Pop up drug checking ahead of Queenstown, Wānaka party season

New Year's revellers looking to party in Wānaka and Queenstown will have opportunity to get any drugs checked before a big night out.

While drug checking has been legal for three years an organisation running the service says it does not have enough resources to set up at major local festival Rhythm and Alps.

However it is offering two pop-up clinics towards the end of the year in each of the southern holiday hotspots.

Know Your Stuff will bring its kit to Queenstown on Wednesday, December 27, before shifting to Wānaka on Thursday, December 28.

Otago manager Lachlan Akers says it takes about five to ten minutes to check what's actually in a pill.

A piece of testing equipment called a spectrometer is used to test a very small sample of the drug, about the size of a match head.

"It's free, legal and confidential," Mr Akers says.

"It's about allowing people to know what they're actually putting into their bodies and, from there, giving them information on how they can use that substance more safely."

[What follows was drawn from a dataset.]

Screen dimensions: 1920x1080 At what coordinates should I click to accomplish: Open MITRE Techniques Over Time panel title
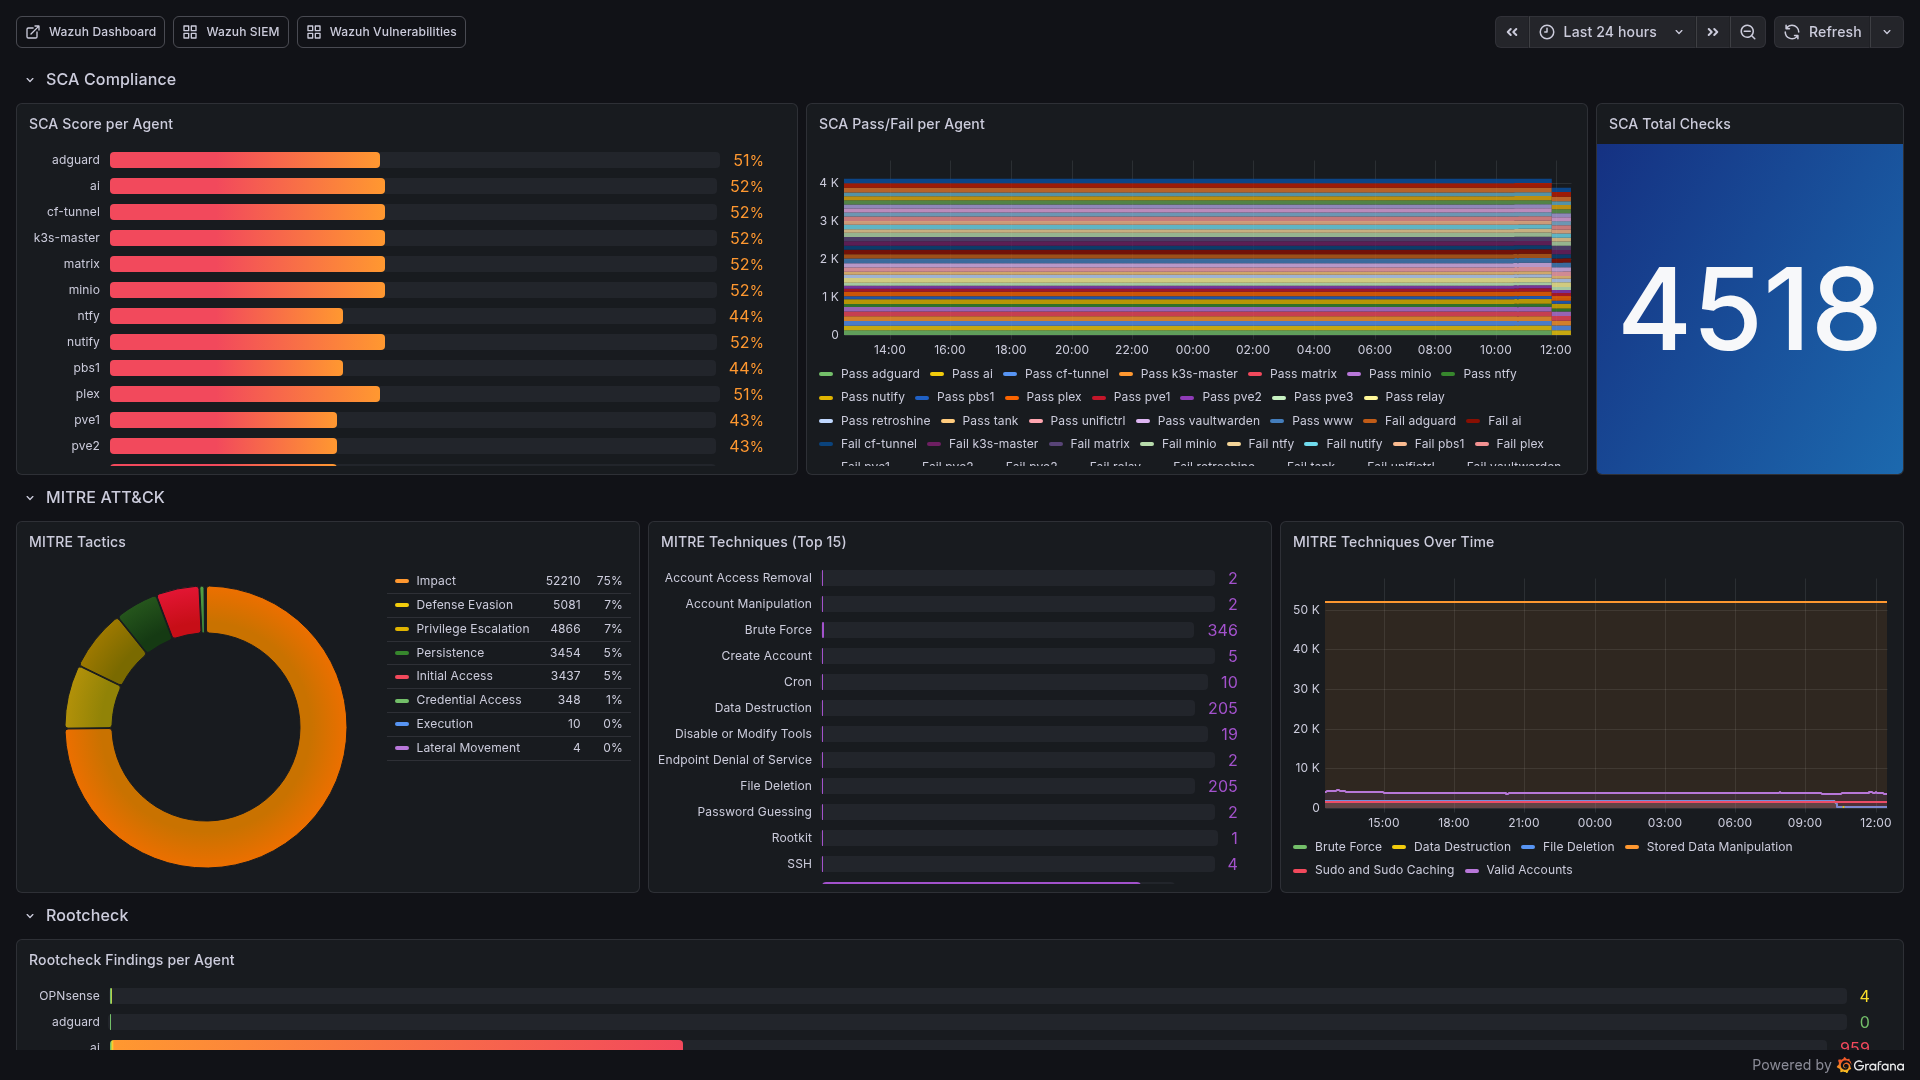[x=1393, y=542]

He doesn't think the service enables people to take drugs more easily.

"People will be taking them either way, and if they know what they've got then they can make a more informed decision as to whether they actually want to take it. We've actually found that we reduce the amount of drugs taken because people will find out they've got some drug they didn't actually want to take."

Know Your Stuff NZ general manager Casey Spearin says she'd like to see her team on the ground at music festival Rhythm and Alps, but it is party season and their limited resources are already spread too thin across the country.

"We are basically over-booked for New Year's festivals."

As is the plan this year, last year they ran a clinic to capture the pre-festival crowd in Wānaka.

She says for every ten drugs they sampled there, two were not what the would-be user had thought they were.

"Some of them tested as eutylone, a synthetic cathinone that we commonly see substituted for MDMA, while other were cut with fillers such as sugar, creatine and dimethylsulfone."

A piece of testing kit called a spectrometer is used to test a very small sample of the drug, about the size of a matchstick head (Image/Supplied).

She thinks drug testing is a cost-effective way to minimise community harm.

"We maintain that it's a lot cheaper to run testing service versus having to do the cleanup afterwards. It just a way more effective use of taxpayer money at the end of the day."

The annual Rhythm and Alps music and camping festival is now in its 13th year, with 10,000 partygoers and more than 6,000 campers expected to converge on a few paddocks in the Cardrona Valley from December 29 to 31.

In a hearing in recent weeks to consider the festival's alcohol licence application, police national co-ordinator of alcohol harm prevention Acting Senior Sergeant Ian Paulin claimed the combination of alcohol, party drugs, and young people created an ‘‘underbelly that nobody wants to talk about’’.

Ms Spearin says she is in talks with festival organisers and is hopeful Know Your Stuff will have a presence at the event next year.

"This term 'underbelly' really paints this picture of it being a dark and seedy thing, which we agree is certainly a possibility...but there are plenty of people who do use drugs in a non-problematic way."

She is focused on continuing conversations to de-stigmatise drug taking.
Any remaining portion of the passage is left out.